Staff Profile
Dr Shoko Sugasawa
Newcastle University Academic Track Fellow
- Email: shoko.sugasawa2@ncl.ac.uk
- Personal Website: https://shokosugasawa.weebly.com/
- Address: Biosciences Institute
Henry Wellcome Building
Newcastle University
Framlington Place
Newcastle upon Tyne
NE2 4HH
Qualifications
PhD in Biology, University of St Andrews
MSc in Ecosystem Studies, University of Tokyo
BSc in Ecoregion Science, Tokyo University of Agriculture & Technology
Previous Positions
Lecturer in Animal Behaviour & Cognition (fixed-term, part-time), University of St Andrews
Temporary Research Assistant, Newcastle University
BBSRC Discovery Fellow, University of St Andrews
JSPS Overseas Research Fellow, University of St Andrews
Biology lecturer and tutor, University of St Andrews
I have a broad interest in the ecology and evolution of animal behaviour, with particular focus on object manipulation by animals without hands.

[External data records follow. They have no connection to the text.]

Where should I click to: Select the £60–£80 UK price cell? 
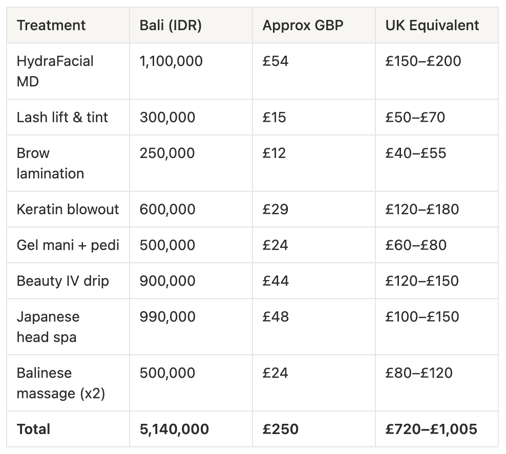click(x=437, y=245)
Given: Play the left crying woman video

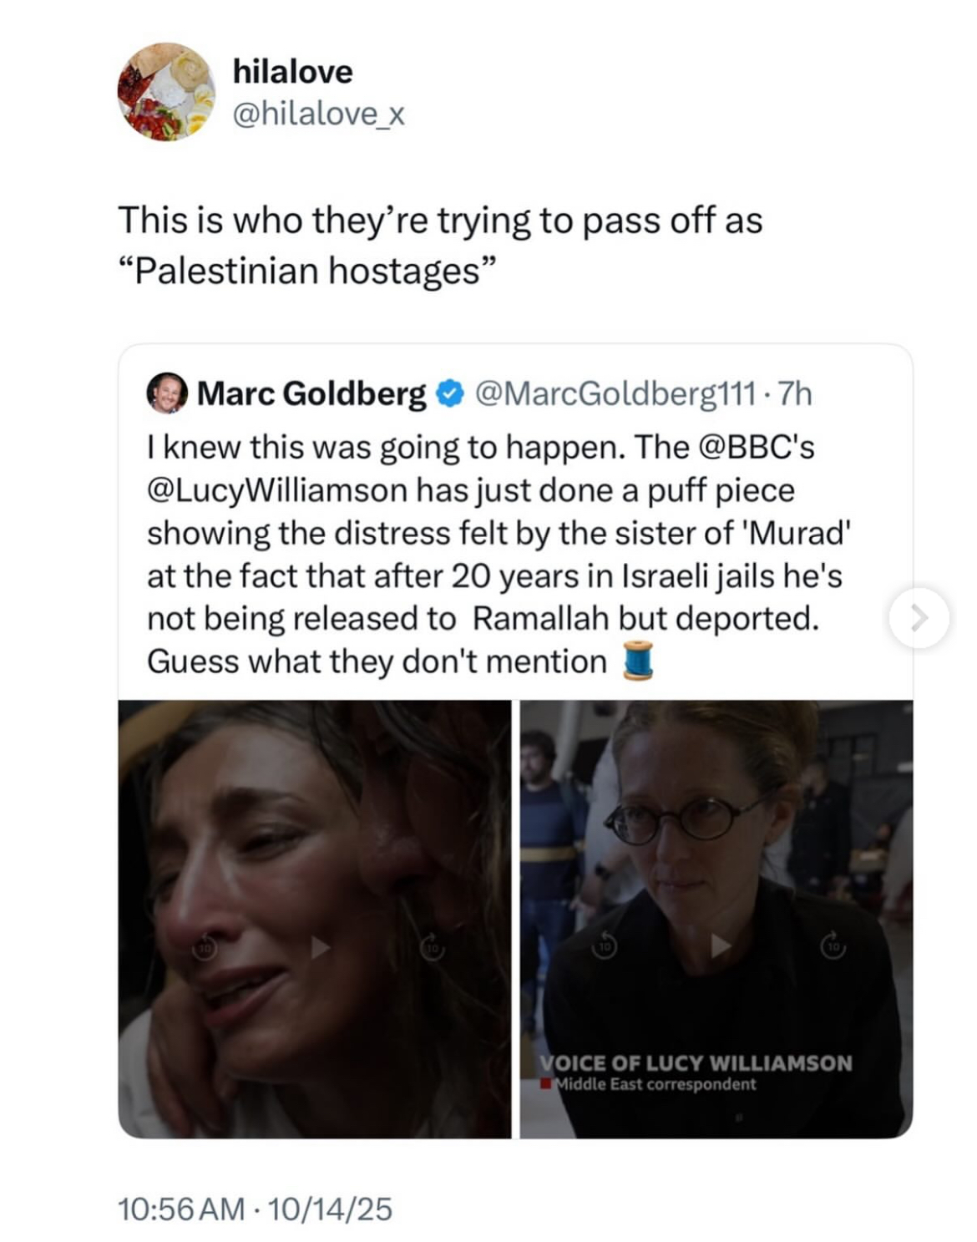Looking at the screenshot, I should pyautogui.click(x=320, y=947).
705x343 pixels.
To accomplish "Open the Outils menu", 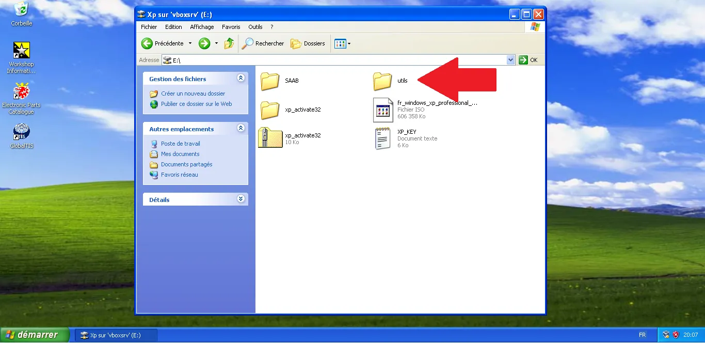I will [255, 27].
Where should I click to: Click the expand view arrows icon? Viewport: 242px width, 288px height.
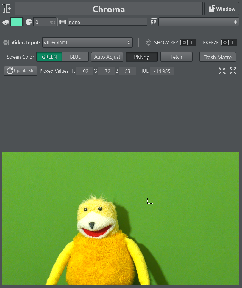(233, 71)
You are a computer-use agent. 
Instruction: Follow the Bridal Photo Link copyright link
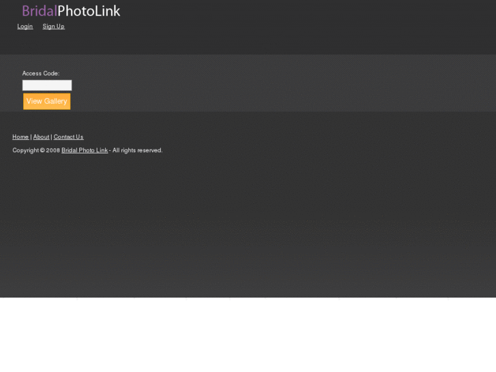(x=85, y=150)
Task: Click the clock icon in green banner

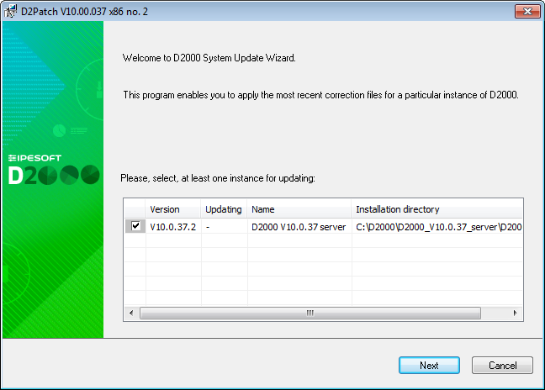Action: click(60, 130)
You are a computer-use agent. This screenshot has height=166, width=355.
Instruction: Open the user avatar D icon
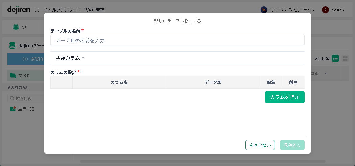pos(325,10)
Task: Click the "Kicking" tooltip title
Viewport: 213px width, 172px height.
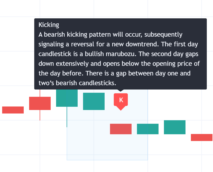Action: pos(49,25)
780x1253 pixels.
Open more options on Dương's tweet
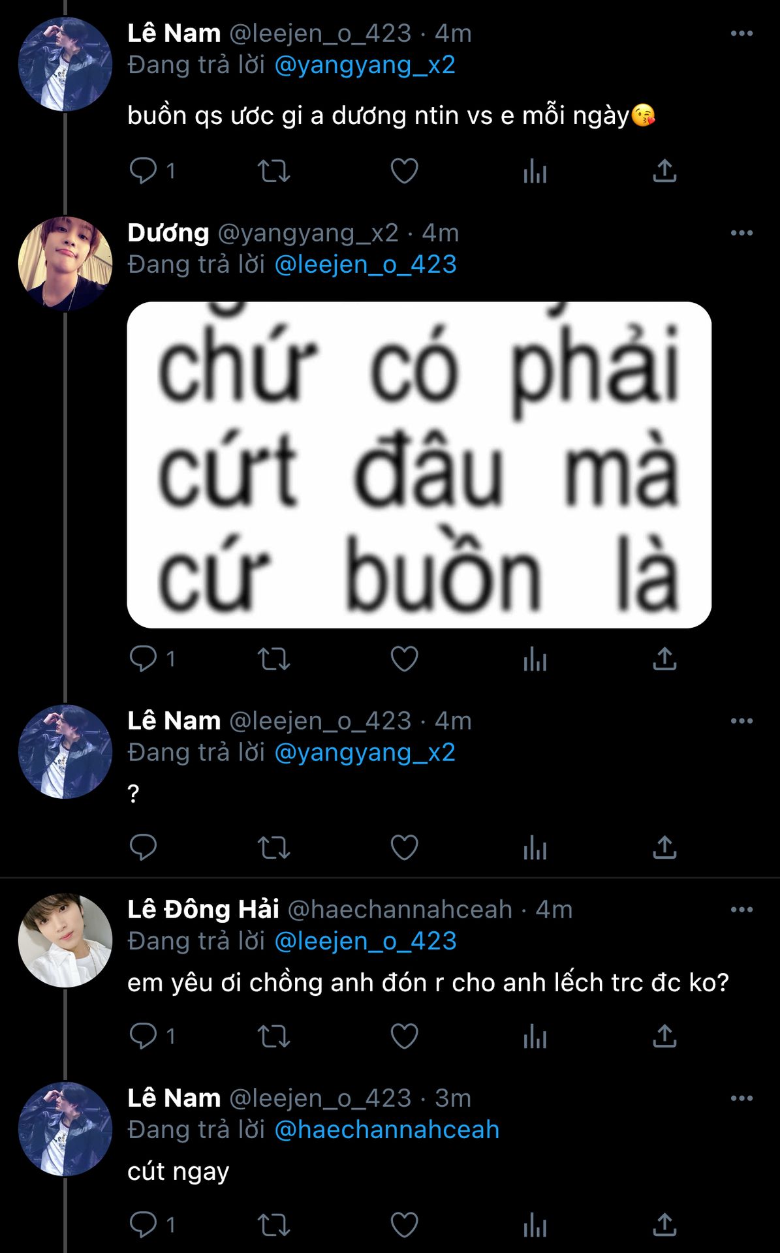point(741,233)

Many animals manipulate diverse objects including food and nest materials to survive and breed successfully. I am interested in why animals like birds and insects are so good at manipulation, even though they lack hands like ours and only have simple manipulators like bills and mandibles (Sugasawa et al. 2021 Proc Roy Soc B). With NUAcT Fellowship, I am currently working to expand my study system to insects such as bumblebees and praying mantises, to investigate how insects use their body parts to handle food items like flowers and prey. Further, to better understand the bill dexterity in birds and its ecological significance, I have been studying nest building (Sheard et al. 2023 Philos Trans R Soc B) and tool use (Sugasawa et al. 2017 Curr Biol) for the past decade.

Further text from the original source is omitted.